Il tutto avviene dopo le dimissioni in blocco di tutti i precedenti ministri, al termine di una riunione che si è protratta fin quasi all’alba.
Continua tuttavia il giallo sulla decisione del Premier Mahinda Rajapaksa, che ieri aveva detto che si sarebbe dimesso, se “questo passo potrà creare la strada per la stabilità politica necessaria per risolvere la crisi del Paese”.
A metà pomeriggio si era diffusa la notizia che Mahinda aveva già firmato le dimissioni, smentita però nel corso della notte dal suo ufficio.
Ali Sabry è il nuovo ministro alle Finanze, mentre Dinesh Gunawardena, che ieri era stato citato come probabile successore del Premier, è il Ministro all’Educazione.
Mentre anche oggi in tutte le principali città migliaia di cittadini continuano a manifestare, la Borsa di Colombo ha interrotto gli scambi pochi minuti dopo l’apertura, per il tonfo del 5,92% degli indici principali.
Il Presidente Gotabaya Rajapaksa, in un comunicato diffuso dal suo ufficio, ha chiesto all’opposizione di partecipare al nuovo governo che si sta formando nel Paese.

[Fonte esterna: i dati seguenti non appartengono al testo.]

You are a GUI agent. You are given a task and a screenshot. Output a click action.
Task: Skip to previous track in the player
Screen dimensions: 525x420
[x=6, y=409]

Mentre migliaia di persone continuano a manifestare anche oggi in tutte le città e nei villaggi del Paese, ormai in ginocchio per la mancanza di cibo, carburante e farmaci, per chiedere la cacciata del Premier, il Presidente aggiunge che “la soluzione a questa crisi deve essere trovata in una cornice democratica”.
Questa mattina anche Ajith Cabraal, il governatore della Banca Centrale del Paese che si è sempre opposto all’intervento del FMI sulle sorti del Paese, si è dimesso dal suo incarico. Secondo vari osservatori, con le dimissioni in blocco di questa notte, il clan dei Rajapaksa, che gestisce tutte le principali leve del potere del paese, sta tentando un’operazione di pura facciata per mitigare la tensione nelle piazze: 3 dei 4 “nuovi” ministri che hanno giurato oggi erano già titolari di altri dicasteri nel precedente governo.